Otro aspecto que contribuyó a esta corrupción fue la tendencia a la cooptación por parte de movimientos políticos más amplios. Atrayendo hacia sí a figuras prominentes y a discursos del socialismo y del liberalismo, muchas feministas se vieron atrapadas en agendas que, aunque superficiales, no abordaban las luchas fundamentales que enfrentaban las mujeres. Así, las sufragistas, en lugar de propulsar un cambio social integral, se encontraron participando en estrategias de poder que privilegiaban un acceso limitado al poder, sin cuestionar realmente las estructuras subyacentes que perpetuaban la opresión.

En contrapartida, algunas voces, aunque marginadas, comenzaron a alzar sus gritos desde las sombras. Mujeres como Sojourner Truth y Ida B. Wells lucharon por un feminismo inclusivo, haciendo hincapié en la interseccionalidad mucho antes de que se consolidara como un término pertinente. Sin embargo, sus contribuciones fueron sistemáticamente relegadas al olvido y su enérgica defensa de los derechos de todas las mujeres pasó desapercibida en la narrativa dominante. Esto generó un feminismo que, en lugar de ser una lucha por los derechos de todas, se desdobló en facciones que preferían estrechar la puerta tras de sí, en lugar de abrirla a otras.

Así, la primera ola del feminismo, en su ansia por alcanzar logros concretos, dejó un legado inquietante: la capacidad de la lucha misma para traicionar sus principios. Este fenómeno nos invita a cuestionar la naturaleza del activismo: ¿puede un movimiento verdaderamente cambiar el status quo si, en su proceso, se convierte en un reflejo distorsionado de las mismas estructuras que una vez criticó? Este dilema persiste y debe ser abordado, especialmente hoy, cuando los movimientos feministas contemporáneos luchan por la visibilidad en un mundo que aún permanece sumido en el patriarcado.

Es crucial que el feminismo evolucione y aprenda de las lecciones de esta primera ola. Para que la lucha se mantenga genuina y sea verdaderamente emancipadora, las feministas actuales deben adoptar una postura crítica ante las divisiones históricas que han lastrado al movimiento.

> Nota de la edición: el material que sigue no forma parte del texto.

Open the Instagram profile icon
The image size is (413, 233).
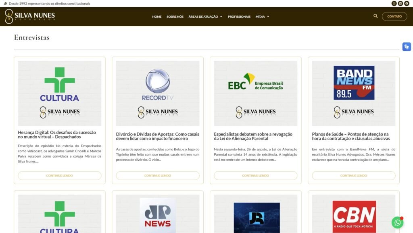pyautogui.click(x=394, y=4)
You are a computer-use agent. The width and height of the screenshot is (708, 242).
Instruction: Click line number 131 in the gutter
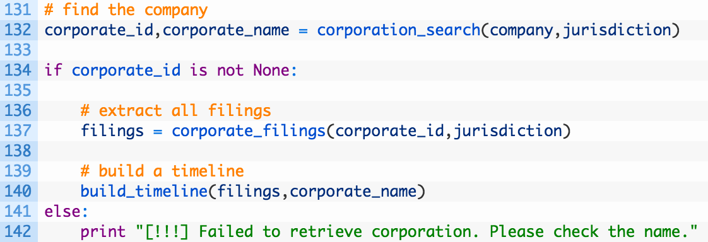coord(18,10)
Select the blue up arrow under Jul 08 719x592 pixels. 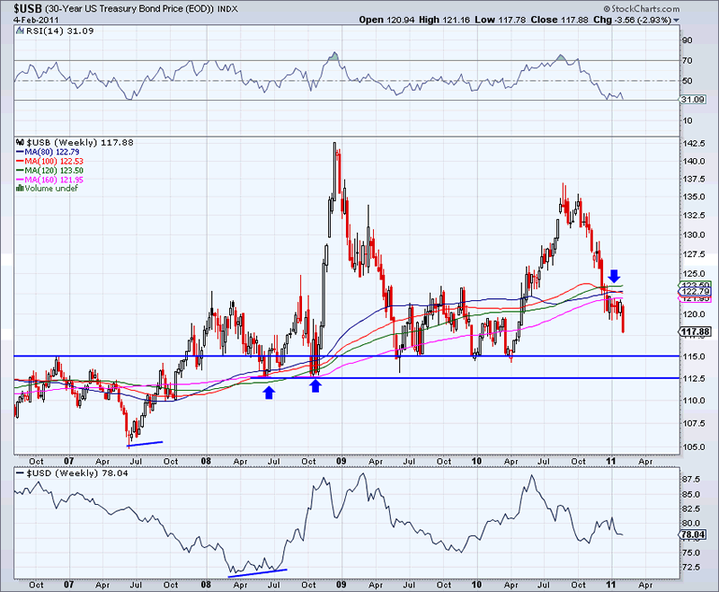tap(268, 392)
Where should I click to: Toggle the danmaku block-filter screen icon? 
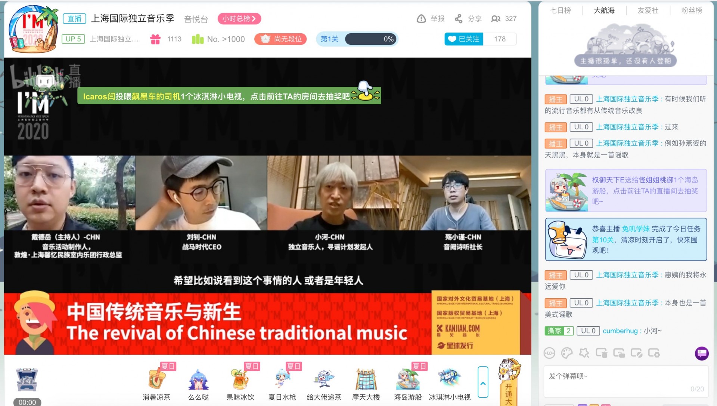point(636,353)
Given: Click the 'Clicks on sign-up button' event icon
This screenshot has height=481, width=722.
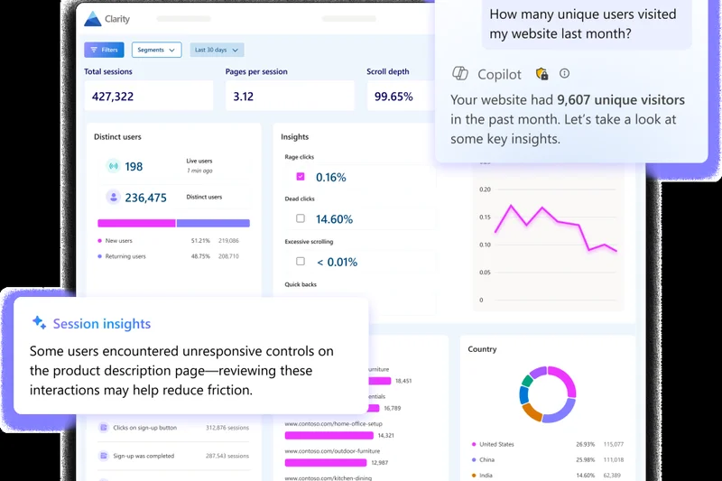Looking at the screenshot, I should [x=102, y=428].
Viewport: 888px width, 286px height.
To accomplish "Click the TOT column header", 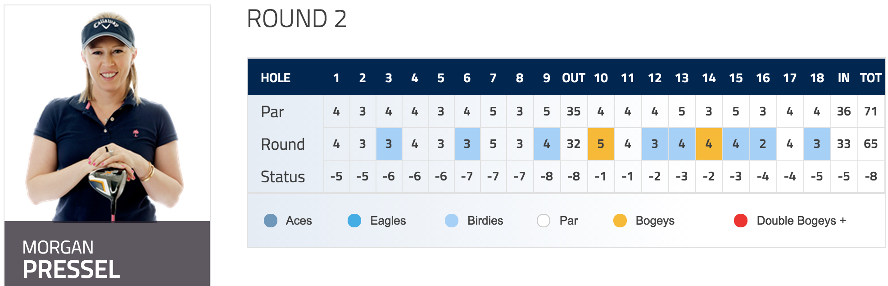I will coord(870,78).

La historia de la corrupción de la primera ola no debe ser un simple relato de errores, sino una invitación a construir un feminismo donde cada mujer, independientemente de su raza, clase o sexualidad, no solo sea escuchada, sino que recupere su lugar en la narrativa de la lucha. No podemos permitir que el sufragismo se convierta en un recuerdo nostálgico; debe ser un catalizador para el cambio, un recordatorio de que el verdadero empoderamiento se logra cuando se lucha por la totalidad de la experiencia femenina y no solo por la parte que resulta conveniente.